### EXCERPT PROVIDED
For purposes of this Plan:  (a) a transfer of an employee from the Company to a
50% or more owned subsidiary, partnership, joint venture or other affiliate
(whether or not incorporated) or vice versa, or from one subsidiary,
partnership, joint venture or other affiliate to another or (b) a leave of
absence duly authorized in writing by the Company, provided the employee’s right
to re-employment is guaranteed either by statute or by contract, shall not be
deemed a termination of employment under the Plan, notwithstanding the
foregoing, from and after a Change of Control, as defined in paragraph 20,
Options and share appreciation rights shall continue to be exercisable for three
months after a Participant’s termination of employment.

### DATA RECORDS
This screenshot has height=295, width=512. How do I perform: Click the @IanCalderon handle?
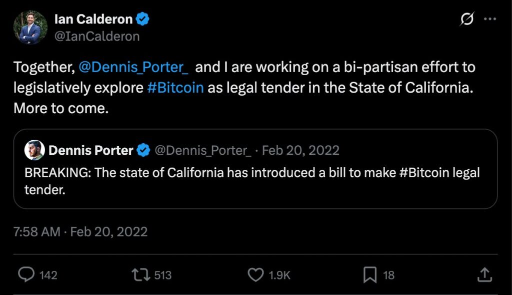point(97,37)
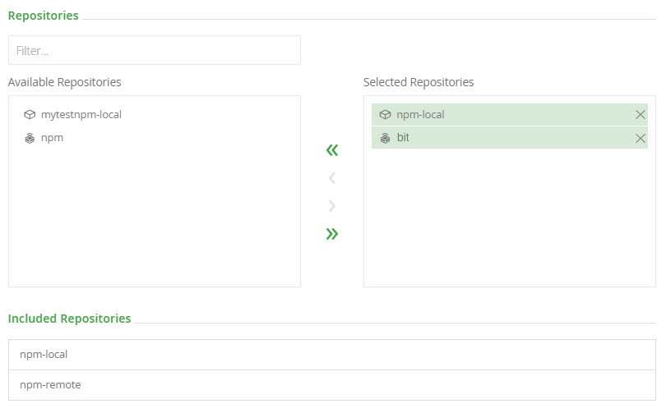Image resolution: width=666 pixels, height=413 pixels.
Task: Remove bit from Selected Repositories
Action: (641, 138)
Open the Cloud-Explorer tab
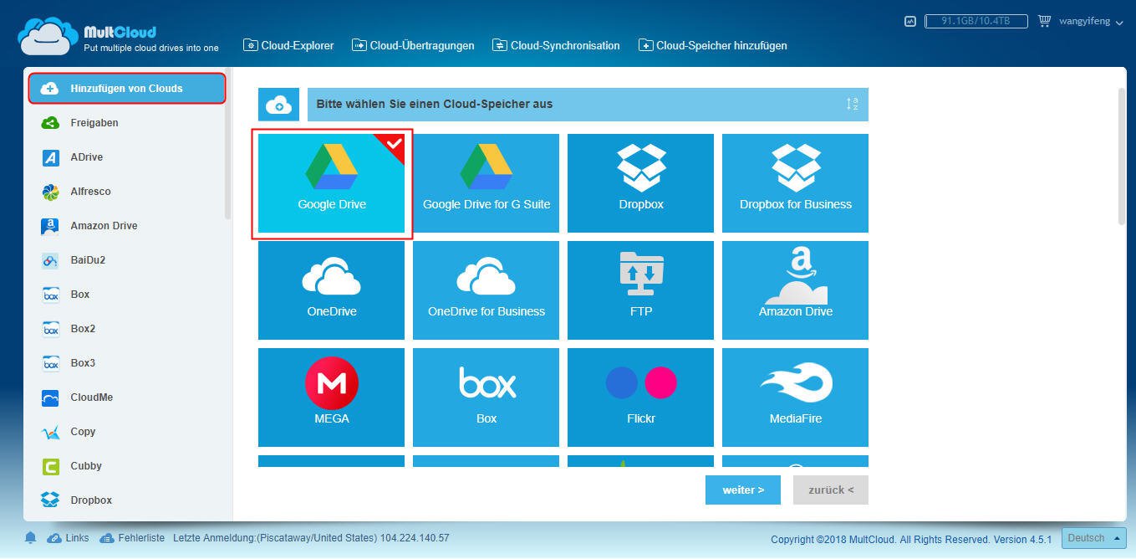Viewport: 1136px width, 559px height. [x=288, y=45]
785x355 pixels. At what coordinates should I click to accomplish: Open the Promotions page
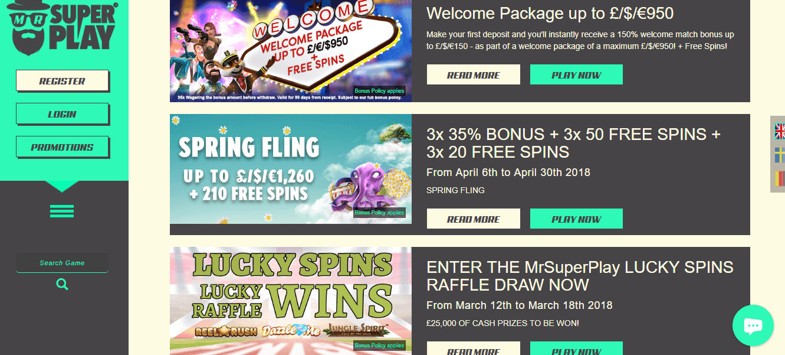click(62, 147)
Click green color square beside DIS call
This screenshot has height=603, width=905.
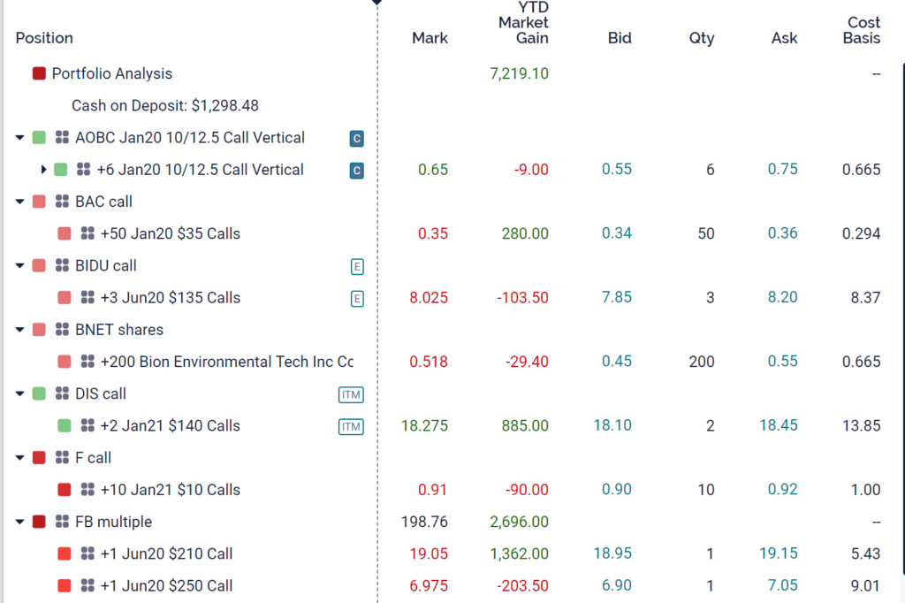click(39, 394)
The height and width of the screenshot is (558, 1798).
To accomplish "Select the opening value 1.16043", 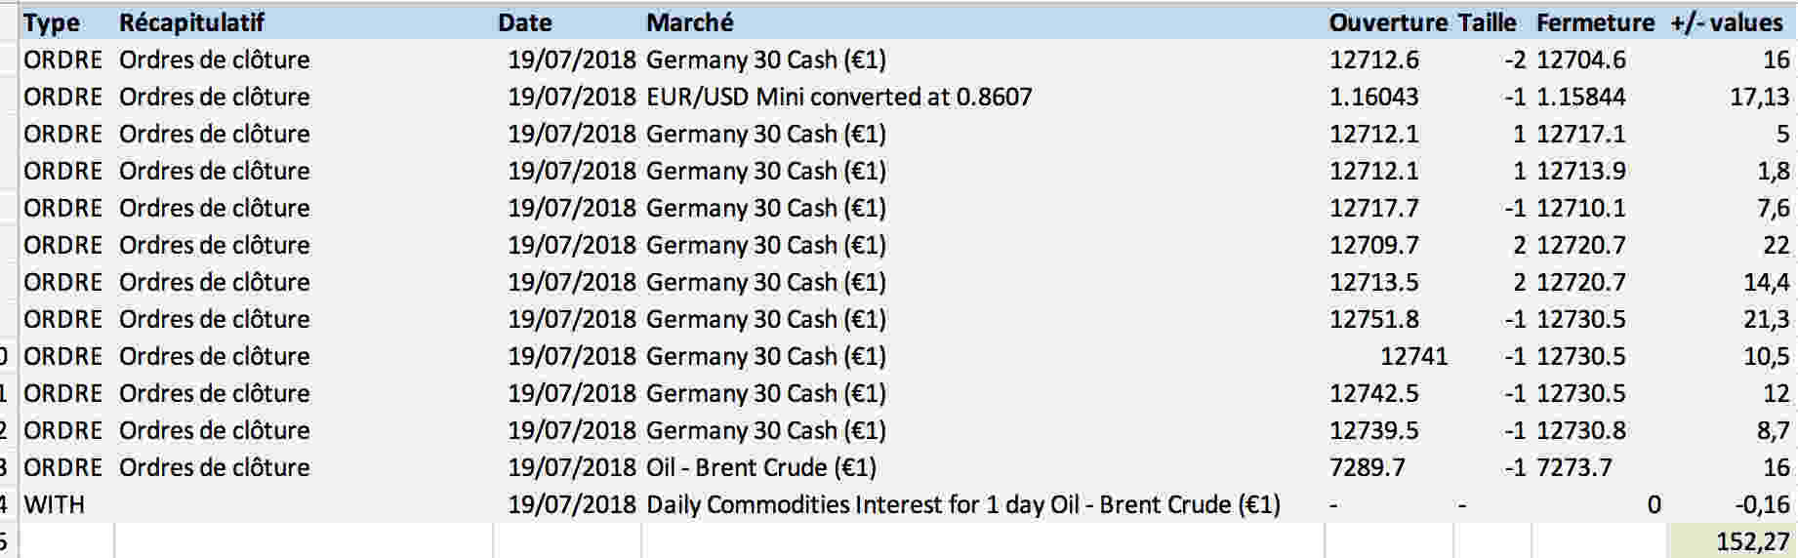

### EXERCISE REQUIREMENTS
A: Answer these questions about the stock plan excerpt:
(i) What share of ownership must a subsidiary have for a transfer to it not to count as a termination of employment?
(ii) Who must authorize a leave of absence in writing?
(iii) After a Change of Control, for how long do Options and share appreciation rights stay exercisable after a Participant's termination of employment?
B: Rewrite the records from the line containing "785x355 pixels. At" through the end of the records, both ends included, putting "screen capture" in place of "screenshot" and changing nothing else. Leave out the pictures.
The text and the records have nothing to do with each other.

### OUTPUTS
A:
(i) 50% or more
(ii) The Company
(iii) Three months

B:
785x355 pixels. At what coordinates should I click to accomplish: Open the Promotions page
click(62, 147)
Click green color square beside DIS call
This screen capture has height=603, width=905.
click(39, 394)
The height and width of the screen capture is (558, 1798).
To accomplish "Select the opening value 1.16043", 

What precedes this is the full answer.